Woman pummeled by man during protest over China’s COVID policies, NYPD look for suspect

A 21-year-old female college student was reportedly assaulted during a Columbia University protest against China’s COVID lockdowns, and police have released a picture of the alleged attacker.

Crowds of activists, some of whom hid their faces so their families in China would not be targeted by authorities, gathered on West 116th Street on Monday to speak out against China’s COVID policies, including the endless lockdowns. Around 8 p.m., an unidentified man physically accosted the young woman, reportedly punching her multiple times in the head and face. At some point during the assault, she passed out.

She was later taken to a hospital in stable condition, but the police were not able to apprehend her attacker. Crime stoppers released a photo of a man they suspect was involved in the attack, and authorities are asking anyone with information to come forward.

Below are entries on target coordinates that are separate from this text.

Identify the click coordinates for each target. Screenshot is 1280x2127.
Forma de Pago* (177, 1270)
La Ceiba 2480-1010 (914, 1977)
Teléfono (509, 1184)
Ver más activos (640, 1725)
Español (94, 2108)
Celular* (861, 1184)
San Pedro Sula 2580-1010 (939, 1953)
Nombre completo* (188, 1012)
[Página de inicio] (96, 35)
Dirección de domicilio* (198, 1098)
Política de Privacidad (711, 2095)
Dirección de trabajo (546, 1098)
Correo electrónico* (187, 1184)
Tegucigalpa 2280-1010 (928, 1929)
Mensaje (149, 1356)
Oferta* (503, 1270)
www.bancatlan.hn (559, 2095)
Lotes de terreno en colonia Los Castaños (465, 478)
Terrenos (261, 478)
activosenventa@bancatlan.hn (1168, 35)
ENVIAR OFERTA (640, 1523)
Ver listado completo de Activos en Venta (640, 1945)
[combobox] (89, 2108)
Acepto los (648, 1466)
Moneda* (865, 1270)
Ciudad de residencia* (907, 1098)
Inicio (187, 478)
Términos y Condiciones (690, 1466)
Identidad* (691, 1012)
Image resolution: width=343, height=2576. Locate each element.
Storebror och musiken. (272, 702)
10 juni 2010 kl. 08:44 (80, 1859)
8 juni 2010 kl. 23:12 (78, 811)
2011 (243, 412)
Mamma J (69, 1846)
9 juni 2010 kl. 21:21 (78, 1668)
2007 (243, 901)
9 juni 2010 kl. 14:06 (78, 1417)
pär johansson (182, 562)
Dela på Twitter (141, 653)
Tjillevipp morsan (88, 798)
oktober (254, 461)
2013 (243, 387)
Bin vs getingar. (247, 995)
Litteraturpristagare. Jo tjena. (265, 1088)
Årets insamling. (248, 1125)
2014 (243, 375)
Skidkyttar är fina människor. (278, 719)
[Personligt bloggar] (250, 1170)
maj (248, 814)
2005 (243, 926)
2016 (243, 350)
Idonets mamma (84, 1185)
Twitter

Approximately 200 people took part in the protest, lighting candles and carrying signs disparaging the Chinese regime while chanting “Give me liberty, or give me death.”

Many similar protests have taken place across the country with activists standing in solidarity with the Chinese people who have suffered some of the most crushing lockdowns in the world. Calls for President Xi Jinping to step down have rung out across the country as citizens desperately fight for their freedom.

But the fight may be short-lived, as The New York Times published an article indicating that the CCP is using technology such as cell phones and surveillance footage to identify activists.

“As the authorities seek to track, intimidate and detain those who marched in defiance of the government’s strict Covid policies last weekend, they are turning to powerful tools of surveillance the state has spent the past decade building for moments like this, when parts of the population turn out and question the authority of the ruling Chinese Communist Party,” the piece reads.

While the Chinese authorities may not yet be issuing extreme punishments for taking part in the protests, the fear of being found out shakes activists and intimidates them into submission.

“Police have used faces, phones and informants to identify those who attended protests,” the article continues. “Usually they force those they track down to pledge not to protest again. Often inexperienced with being tracked, protesters expressed bafflement at how they were found out. Out of fear of further repercussions, many have deleted foreign apps like Telegram that have been used to coordinate and spread images of the protests overseas.”